Seattle 2015 Update #1 - Biking While Texting And Drinking Latte
If you can see Mt. Rainier, it's going to rain. If you can't see Mt. Rainier, it's going to rain.
Just arrived here in lovely Seattle! The city where the weatherman is always right!
This is a cool city. A city of hipsters, which you can tell because everybody here wears sunglasses. They don't care if it's raining - they like sunglasses. Seattleites buy more sunglasses per capita than in any other city in the nation.
They also like bicycles here. Everybody's on a bike, going to work, home, everywhere smiling people rolling around on bikes. In the rain. With sunglasses.
It's like a whole city of happy, biking, wet people. So polite, so friendly!
Until they get to know you.
It's not that they become unfriendly, they're just not big on having actual friends. They'd prefer if you'd just leave them alone. Seattle license plates should say: "Welcome to Seattle! Have a nice day! Somewhere else."
This behavior has a name, they call it the "Seattle Freeze" * and say it may go back to frontier days when the ethic was "We're in this together, but I wish you'd go away."
When Seattleites say "Let's do something sometime" what they really mean is "Let's never do anything ever.
Here in Seattle we do a lot of things alone. We live alone: Two out of five households have a single occupant, one of the highest rates in the nation. We ride bikes alone; go on walks alone; troll bookstores alone, then go home and read alone.**
But we Easter Swing dancers don't have to worry about The Freeze. They figure we're only here for the weekend so they know we won't stick around to irritate them. All we're experiencing is their extremely polite, friendly, fake exteriors which we like a lot.
This hotel is a bit east of Seattle, across a floating bridge, a thing that Seattleites think is normal. We're here in Bellevue, in the neighborhood called "Eastside" located between Lake Washington and Lake Sammamish (where serial-killer Ted Bundy abducted two women and wife-assassin Randy Roth heaved his fourth wife off a raft and drowned her.)
Bellevue used to be all mining and logging. Then they decided they liked dairy cows and berries even better. Then they changed their minds again and started Microsoft, T-Mobile, Nintendo, AT&T, Verizon, Expedia, and Boeing. Some of them drove over the floating bridge and started Amazon and Starbucks.
They all still wear mining and logging clothes, however.
This hotel is gorgeous. It's huge - two gigantic towers separated by a sweeping, contemporary totally confusing atrium. I've already made a name for myself as "that ditz that gets lost in the lobby."

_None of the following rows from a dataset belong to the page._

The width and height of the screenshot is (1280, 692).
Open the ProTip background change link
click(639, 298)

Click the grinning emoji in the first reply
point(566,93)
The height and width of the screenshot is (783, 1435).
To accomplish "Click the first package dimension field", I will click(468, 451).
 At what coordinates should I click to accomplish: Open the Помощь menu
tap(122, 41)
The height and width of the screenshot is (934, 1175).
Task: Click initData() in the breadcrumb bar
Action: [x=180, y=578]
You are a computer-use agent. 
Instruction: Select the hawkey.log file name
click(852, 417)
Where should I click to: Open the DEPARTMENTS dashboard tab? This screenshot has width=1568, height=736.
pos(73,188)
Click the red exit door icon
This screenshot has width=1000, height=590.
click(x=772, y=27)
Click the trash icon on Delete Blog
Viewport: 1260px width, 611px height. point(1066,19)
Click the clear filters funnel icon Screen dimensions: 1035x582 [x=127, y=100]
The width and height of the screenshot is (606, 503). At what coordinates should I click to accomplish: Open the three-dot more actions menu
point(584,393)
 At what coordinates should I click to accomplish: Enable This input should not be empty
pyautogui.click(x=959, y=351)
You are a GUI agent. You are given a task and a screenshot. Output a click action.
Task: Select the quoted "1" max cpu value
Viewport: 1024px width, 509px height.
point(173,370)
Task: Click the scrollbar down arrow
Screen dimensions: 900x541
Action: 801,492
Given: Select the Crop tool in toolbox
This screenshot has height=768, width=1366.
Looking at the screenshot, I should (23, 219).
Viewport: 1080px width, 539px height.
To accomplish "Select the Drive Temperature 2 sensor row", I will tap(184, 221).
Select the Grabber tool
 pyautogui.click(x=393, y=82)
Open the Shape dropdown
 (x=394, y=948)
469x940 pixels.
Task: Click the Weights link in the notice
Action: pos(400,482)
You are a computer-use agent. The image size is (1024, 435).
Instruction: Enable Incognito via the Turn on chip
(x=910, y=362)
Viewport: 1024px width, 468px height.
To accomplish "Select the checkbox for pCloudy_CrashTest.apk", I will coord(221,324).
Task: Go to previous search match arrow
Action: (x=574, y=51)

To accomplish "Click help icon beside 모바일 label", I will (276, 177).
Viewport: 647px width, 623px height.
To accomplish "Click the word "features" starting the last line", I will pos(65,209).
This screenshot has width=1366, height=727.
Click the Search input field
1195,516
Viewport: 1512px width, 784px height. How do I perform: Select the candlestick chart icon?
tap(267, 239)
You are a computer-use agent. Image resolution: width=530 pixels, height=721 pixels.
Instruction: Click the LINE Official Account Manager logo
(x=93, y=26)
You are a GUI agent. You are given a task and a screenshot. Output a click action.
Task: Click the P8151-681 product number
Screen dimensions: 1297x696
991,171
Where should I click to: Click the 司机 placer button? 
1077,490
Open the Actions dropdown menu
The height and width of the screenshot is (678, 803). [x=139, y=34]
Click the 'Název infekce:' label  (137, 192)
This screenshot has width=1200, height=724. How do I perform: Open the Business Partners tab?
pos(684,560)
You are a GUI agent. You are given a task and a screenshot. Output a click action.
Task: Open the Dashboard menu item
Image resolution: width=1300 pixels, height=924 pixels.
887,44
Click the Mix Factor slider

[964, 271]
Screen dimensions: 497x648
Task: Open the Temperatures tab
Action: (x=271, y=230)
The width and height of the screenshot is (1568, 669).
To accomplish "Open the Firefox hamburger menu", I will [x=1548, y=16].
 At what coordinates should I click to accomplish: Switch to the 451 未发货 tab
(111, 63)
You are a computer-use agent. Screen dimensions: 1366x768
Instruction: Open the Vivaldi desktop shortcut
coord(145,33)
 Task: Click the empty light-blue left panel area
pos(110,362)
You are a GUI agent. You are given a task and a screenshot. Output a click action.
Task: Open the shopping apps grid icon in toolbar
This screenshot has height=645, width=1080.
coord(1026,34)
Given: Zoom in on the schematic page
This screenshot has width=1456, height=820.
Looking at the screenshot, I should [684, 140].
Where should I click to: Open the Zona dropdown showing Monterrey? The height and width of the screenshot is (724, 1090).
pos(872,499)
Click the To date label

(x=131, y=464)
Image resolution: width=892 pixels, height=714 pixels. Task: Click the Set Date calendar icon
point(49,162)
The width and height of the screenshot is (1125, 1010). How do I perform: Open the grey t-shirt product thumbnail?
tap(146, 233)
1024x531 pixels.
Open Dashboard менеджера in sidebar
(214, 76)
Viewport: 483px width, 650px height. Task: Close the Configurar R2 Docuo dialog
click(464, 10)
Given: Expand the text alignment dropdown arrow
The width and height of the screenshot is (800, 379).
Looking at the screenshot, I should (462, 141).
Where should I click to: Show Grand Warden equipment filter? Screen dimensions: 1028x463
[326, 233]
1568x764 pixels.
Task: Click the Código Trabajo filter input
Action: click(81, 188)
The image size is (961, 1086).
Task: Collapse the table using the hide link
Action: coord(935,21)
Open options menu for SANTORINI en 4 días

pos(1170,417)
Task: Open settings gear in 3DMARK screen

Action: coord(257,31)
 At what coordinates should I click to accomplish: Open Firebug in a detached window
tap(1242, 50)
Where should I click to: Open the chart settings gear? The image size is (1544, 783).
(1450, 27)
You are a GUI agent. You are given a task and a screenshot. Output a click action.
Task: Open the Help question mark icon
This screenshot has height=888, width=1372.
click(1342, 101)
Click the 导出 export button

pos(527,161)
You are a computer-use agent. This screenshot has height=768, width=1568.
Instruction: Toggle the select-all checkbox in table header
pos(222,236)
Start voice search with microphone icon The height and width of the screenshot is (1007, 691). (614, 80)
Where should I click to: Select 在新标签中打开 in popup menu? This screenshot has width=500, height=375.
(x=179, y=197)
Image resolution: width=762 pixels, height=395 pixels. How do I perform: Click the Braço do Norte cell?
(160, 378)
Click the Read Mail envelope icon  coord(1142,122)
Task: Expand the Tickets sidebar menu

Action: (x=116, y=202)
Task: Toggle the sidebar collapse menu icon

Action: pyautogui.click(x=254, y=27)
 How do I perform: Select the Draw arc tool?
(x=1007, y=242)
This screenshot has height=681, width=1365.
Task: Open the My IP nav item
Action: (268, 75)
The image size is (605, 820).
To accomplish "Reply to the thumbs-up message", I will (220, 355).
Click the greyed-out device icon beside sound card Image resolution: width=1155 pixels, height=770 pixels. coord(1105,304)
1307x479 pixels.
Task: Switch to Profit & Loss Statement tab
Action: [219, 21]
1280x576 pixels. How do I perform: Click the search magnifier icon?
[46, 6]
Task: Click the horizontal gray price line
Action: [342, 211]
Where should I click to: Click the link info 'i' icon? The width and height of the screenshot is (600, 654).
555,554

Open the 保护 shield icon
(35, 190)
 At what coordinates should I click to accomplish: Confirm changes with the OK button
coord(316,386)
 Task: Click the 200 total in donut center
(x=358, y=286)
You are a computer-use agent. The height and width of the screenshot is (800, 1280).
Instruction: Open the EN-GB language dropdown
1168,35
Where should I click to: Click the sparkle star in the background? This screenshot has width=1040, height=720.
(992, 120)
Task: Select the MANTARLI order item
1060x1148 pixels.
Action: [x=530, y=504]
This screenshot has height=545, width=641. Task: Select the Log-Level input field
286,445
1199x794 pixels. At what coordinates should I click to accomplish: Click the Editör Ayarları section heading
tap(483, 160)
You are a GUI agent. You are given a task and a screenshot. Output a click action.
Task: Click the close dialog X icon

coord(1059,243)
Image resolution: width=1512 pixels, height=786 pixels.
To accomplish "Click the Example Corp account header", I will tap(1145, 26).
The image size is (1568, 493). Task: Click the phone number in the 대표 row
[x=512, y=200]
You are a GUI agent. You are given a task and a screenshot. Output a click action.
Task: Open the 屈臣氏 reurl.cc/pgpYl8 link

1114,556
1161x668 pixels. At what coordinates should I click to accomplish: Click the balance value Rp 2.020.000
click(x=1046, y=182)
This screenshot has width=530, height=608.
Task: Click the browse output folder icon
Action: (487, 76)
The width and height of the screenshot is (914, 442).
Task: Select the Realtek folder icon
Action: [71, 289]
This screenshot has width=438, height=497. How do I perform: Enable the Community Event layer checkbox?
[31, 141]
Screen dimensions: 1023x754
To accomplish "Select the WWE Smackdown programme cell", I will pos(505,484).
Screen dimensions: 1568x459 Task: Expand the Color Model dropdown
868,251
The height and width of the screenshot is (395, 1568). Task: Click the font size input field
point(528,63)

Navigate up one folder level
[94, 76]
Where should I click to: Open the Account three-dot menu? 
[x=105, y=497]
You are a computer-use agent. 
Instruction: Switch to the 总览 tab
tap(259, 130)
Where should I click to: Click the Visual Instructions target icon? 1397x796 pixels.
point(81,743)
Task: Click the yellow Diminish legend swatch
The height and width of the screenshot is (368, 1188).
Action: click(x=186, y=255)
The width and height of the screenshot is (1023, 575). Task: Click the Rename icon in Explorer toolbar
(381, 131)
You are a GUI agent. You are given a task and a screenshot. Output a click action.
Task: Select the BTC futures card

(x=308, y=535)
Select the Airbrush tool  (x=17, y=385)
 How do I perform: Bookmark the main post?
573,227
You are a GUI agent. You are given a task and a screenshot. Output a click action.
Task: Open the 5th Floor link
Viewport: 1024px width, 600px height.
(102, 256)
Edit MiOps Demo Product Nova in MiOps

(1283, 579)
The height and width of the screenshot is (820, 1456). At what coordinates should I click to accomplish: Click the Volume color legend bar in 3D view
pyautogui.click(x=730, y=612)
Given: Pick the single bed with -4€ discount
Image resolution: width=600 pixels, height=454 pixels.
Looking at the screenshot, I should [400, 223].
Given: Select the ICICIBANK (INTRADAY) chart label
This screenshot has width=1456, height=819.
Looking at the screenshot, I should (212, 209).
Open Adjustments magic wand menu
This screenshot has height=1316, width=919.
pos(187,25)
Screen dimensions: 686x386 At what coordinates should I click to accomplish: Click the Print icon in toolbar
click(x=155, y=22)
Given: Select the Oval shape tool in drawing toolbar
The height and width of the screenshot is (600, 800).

No Seattle Freeze in this hotel - they are frighteningly nice. Michelle at the front desk is so nice and so beautiful - she looks exactly like Mommie Dearest if Mommie never beat little girls with hangers or locked them in pool closets but instead sent two glasses of Sauvignon Blanc to their hotel room.
It takes about 25 minutes to get to the hotel from the airport. My cabbie talked the entire way. He loves Seattle. He's been here for 24 years but still has a thick something-Arab accent. He says minorities of all types know they're welcome here, not just accepted but embraced, which means awesome food from around the world.
We approached a golden city looming ahead in the night, beautiful, like Oz, skyscrapers and street lights golden and shimmering in the rain.
"This is Bellevue," said my cabbie. "Billionaires live here. Many billionaires. Multi-Billion Billionaires.
Cameras watch every car entering or exiting these neighborhoods, instant ticket if you go 1 mile per hour over the speed limit. I've gotten several of these."
Right in the middle of downtown we turned into the sweeping driveway of the Hyatt. Four happy smiling bellman rushed up to the cab to grab my suitcases and help me to the front desk.
So nice! I love it here so far.
- Seattle Freeze is has even made it into Urban Dictionary
- Julia Summerfield was so puzzled by Seattleites she wrote an article about them. "Social Dis-ease: Beyond the Smiles, the Seattle Freeze Is On," Seattle Times, February, 2005.